久高島に伝わるイザイホー
久高島
神の島といわれる沖縄南部の久高島は、独特の歴史を歩んできた島である。
また久高島は琉球開闢の神といわれるアマミキヨが最初に降り立った島とも言われており、まさに沖縄の原点ここにある。
今でこそ定期船が運航されているものの、戦前までは定期船もない完全な独立した島であった。
魚介類が豊富に獲れ、果物や薬草が自生しており、農業を営み、自給自足の暮らしをしていた。
久高島には、古来から「男は海人、女は神人」とよばれる諺がある。
これは久高島では男は成人したら漁業に携わり、女は神女になるという意味だ。
琉球信仰の基盤がここにあり、既婚女性はすべて神女となるのである。
故に、島には古来から島独特の信仰や行事が約30伝えられており、その一つが「イザイホー」よばれるお祭りである。
イザイホーは600年以上もの歴史があると言われており、来訪神信仰の形態は、日本の祭祀の原型と考えられている。
イザイホーの行事
御殿庭
イザイホーとは、ニライカナイとよばれる楽土から神をお迎えてして、神女をその神々に認めてもらい、島から去っていく神を送るものである。
イザイホーは12年に1度、旧暦の11月15日の満月の日から4日間かけて行われる。
11月15日には夕神遊びといい、神女が祭場である御殿庭(うどんみや)に集まり、拝殿を旋回し、神歌を歌い、奥の森に入っていく行事が行われる。
そして拝殿の前には七つ橋とよばれる橋があり、ここでつまずいてはならないといわれている。
つまりここでつまずくことは、何らかの悪事をしたためによるものであると伝えられており、神女にはなれないというわけだ。
そして11月16日には、神女が昨日のままの洗い髪(カシラタレ)で三重の円陣を組み踊る「カシラタレ遊び」、11月17日は神女が先輩の巫女と同等になる「花差し遊び」が行われる。
11月18日には、巫女と男性が綱引きをする「アクリヤー綱引き」が行われ、神酒を飲み、祝いの宴会が行われて、イザイホーを締めくくる。
イザイホーの参加資格
この神女とは、久高島に生まれ育った30歳以上の女性ではないと参加できないという、非常に厳しい条件がある。
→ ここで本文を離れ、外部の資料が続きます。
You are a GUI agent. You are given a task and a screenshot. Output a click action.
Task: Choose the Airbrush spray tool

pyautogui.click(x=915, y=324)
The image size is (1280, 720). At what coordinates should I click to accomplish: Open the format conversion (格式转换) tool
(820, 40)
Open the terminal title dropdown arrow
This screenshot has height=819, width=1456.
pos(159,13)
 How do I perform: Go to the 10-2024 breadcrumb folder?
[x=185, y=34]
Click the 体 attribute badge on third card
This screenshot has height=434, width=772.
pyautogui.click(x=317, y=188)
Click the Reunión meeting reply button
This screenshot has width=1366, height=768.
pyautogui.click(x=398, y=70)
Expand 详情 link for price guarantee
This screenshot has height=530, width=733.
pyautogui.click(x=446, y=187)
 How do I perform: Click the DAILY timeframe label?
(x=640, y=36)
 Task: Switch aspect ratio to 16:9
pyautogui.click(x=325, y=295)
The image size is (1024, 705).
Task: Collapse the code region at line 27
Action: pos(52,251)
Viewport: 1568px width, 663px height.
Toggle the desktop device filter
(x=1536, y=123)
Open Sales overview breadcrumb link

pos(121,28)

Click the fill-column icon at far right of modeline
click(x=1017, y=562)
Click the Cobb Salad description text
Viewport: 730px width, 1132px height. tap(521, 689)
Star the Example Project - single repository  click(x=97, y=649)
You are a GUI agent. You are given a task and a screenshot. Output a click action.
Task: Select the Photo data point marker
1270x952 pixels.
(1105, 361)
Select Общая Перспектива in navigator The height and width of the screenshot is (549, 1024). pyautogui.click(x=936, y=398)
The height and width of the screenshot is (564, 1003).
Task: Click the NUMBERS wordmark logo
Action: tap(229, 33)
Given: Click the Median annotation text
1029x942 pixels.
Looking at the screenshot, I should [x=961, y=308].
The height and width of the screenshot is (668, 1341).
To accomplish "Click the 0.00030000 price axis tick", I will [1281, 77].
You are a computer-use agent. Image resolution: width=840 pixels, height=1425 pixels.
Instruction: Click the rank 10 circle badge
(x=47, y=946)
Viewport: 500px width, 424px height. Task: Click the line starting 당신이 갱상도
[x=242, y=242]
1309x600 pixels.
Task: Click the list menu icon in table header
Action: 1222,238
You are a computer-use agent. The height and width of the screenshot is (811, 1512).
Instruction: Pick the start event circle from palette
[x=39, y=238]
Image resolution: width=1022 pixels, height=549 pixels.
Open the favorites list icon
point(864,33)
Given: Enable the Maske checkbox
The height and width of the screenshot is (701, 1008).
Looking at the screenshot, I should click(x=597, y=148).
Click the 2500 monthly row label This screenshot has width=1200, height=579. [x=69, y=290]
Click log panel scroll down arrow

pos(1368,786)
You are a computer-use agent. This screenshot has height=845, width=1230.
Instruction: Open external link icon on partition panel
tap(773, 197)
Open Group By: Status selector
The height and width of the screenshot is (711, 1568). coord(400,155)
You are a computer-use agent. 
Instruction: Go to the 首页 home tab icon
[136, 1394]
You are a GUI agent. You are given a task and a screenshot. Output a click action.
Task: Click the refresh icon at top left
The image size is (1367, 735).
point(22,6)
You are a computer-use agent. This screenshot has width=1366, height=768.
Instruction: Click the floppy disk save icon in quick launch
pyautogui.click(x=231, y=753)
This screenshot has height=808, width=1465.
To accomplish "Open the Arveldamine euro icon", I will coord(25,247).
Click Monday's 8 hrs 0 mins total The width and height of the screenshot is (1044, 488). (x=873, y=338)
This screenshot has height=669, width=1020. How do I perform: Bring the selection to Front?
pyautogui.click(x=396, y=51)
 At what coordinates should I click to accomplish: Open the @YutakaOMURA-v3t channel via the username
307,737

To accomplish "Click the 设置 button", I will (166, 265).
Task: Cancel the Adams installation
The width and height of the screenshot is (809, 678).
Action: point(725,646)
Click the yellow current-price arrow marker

基本的には島に在住している、要件を満たす全ての女性が参加していたという。
戦前においては、もっと厳しいルールがあり、久高島から一歩も外に出たことがなく、かつ両親も夫も久高島出身であるものだけに、参加資格が与えられていた。
この神女のことをナンチュといい、70歳になるまでに、島の祭祀に携わっていく役目がある。
神女となった女性たちはご先祖の霊とともに、漁師として働く男たちを守り続けてきた。
実際に久高島の男が乗る船は、一度も沈まないという言い伝えもある。
後継者問題
戦後は、男は就職口を求めて、島の外に働きに出るようになり、女も島の外へ出て働いたり、嫁いでいくようになった。
そしてイザイホーは1978年に行われたことを最後に、1990年、2002年、2014年とその後は全て中止されている。
祭祀を行うノロ(祝女)の不在や、神女の不足、島の外への移住者が増えるなどにより後継者が不足したことによるものである。
1978年にイザイホーが行われた際には、これまで島でひっそりと行われてきた祭祀であるが、ノロの働きかけによって一般に公開され、多くの民俗学者たちから関心を寄せ、実際にその際には記録映画の撮影も行われている。
しかしそれ以降中止となってしまったことから、神に中止の許しを願う「わびの拝み」も行われており、2014年の中止が決定した際には、経験者から直接受け継げる最後のチャンスであったと区長が述べている。
今では島の人口は約200人ほどまで減少している。
しかしその手付かずの自然やその神秘を求めて、訪れる観光客も増えてきている。